Slushpile: Many writers, even somewhat successful ones, sometimes struggle obtaining a mortgage because they can’t prove future earnings. Even if I cash a big advance and I’m sitting on a sizable bank account today, I can’t prove that I’ll sell any more stories in the future. In today’s economy, no one has any guarantee of future employment, but still the banks think an insurance adjustor with a steady paycheck is a better risk than a writer with sporadic income. How can writers make themselves more attractive to lenders?
Kamenetz: I wish I knew. The only consolation is that there are more and more nontraditional workers out there so maybe lenders will have to alter their guidelines.
Slushpile: In the April 2006 issue of Men’s Health, you provide nine simple ways to build seven figure bank accounts. What kind of financial advice do you have specifically for aspiring authors?
Kamenetz: You know, you have to pay yourself first–pay that health insurance and the retirement fund. For me, getting paid sporadically has made it easier to save–when I am flush, I just put a chunk away somewhere where I can’t touch it.
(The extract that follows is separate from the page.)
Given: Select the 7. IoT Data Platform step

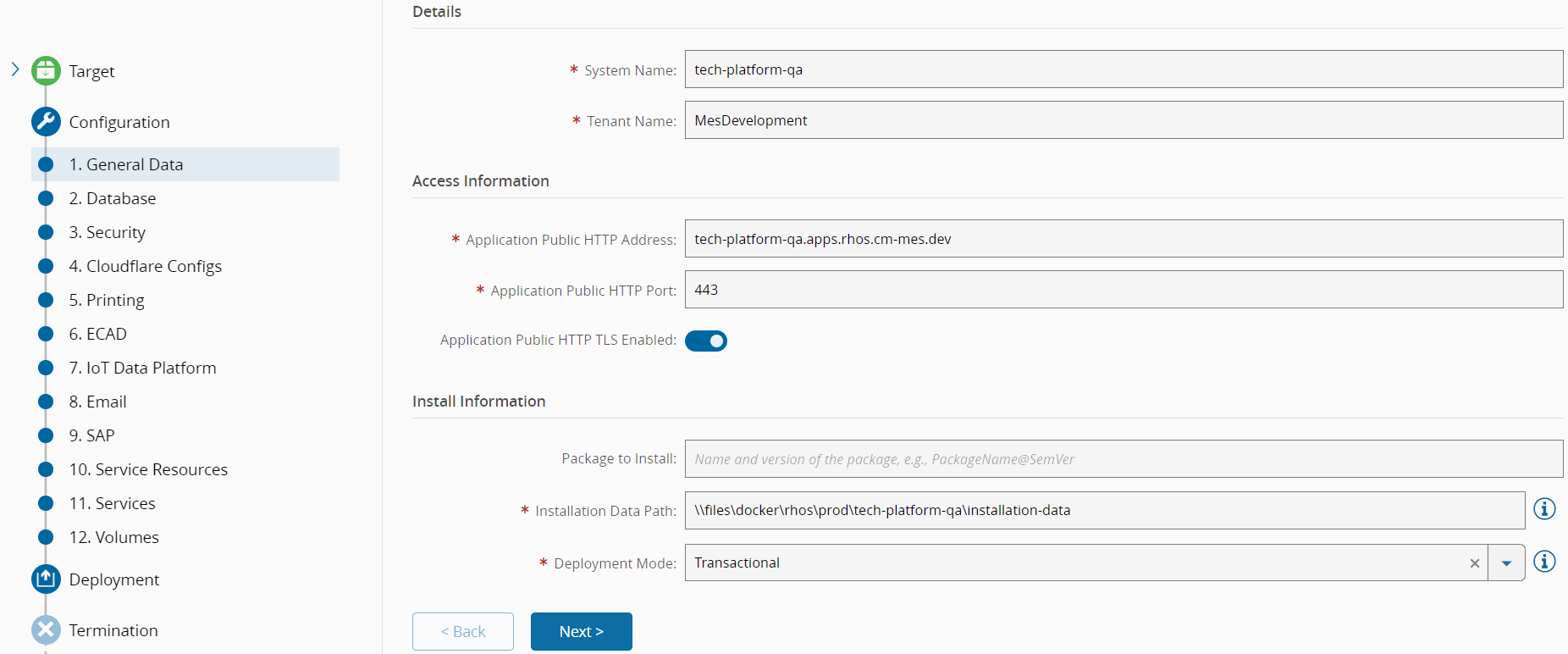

Slushpile: Your work has also appeared in The New York Times, The Washington Post, New York Magazine, and Slate. How do you get these assignments? Do you query editors just like everyone else or do they come to you?
Kamenetz: I query editors nonstop. I got turned down three times yesterday, and those were just the people who responded. I got one ‘yes’ in the past week which is enough to keep me out of the pit of despair. However, with all four of the assignments you mention, I was recommended or introduced to the editors by mutual friends. (Three out of four of those editors, incidentally, have left their jobs since I published those pieces, making a second pitch that much harder to land.)
Slushpile: Has the publication of Generation Debt made it any easier to break into new magazines and newspapers?
Kamenetz: Yes, probably; I have gotten to know many more editors and reporters through coverage of the book.
Slushpile: Do you intend to continue covering finance in the future or would you like to examine other topics?
Kamenetz: Finance is certainly a fruitful service-y specialty and I’m interested in developing some multimedia materials to go along with the book. I also will keep writing about policy, opportunity, and youth.
Slushpile: What projects are you working on now?
Kamenetz: An article about couples and money for Men’s Health, a story on the FBI’s spying against NYC activists for The Voice, a column about the French youth protests for TomPaine.com, and secretly a next book idea.
Slushpile: What is your single-best, most-important, can’t-live-without writing tip you would offer to aspiring authors?
Kamenetz: Never stop getting feedback on your work and really listening to it.
Slushpile: What is your single-best, most-important, can’t-live-without publishing tip you would offer to writers struggling to break into print?
Kamenetz: Publishing is a people business just like everything else. The more people you know in the business, the easier it will be to get published.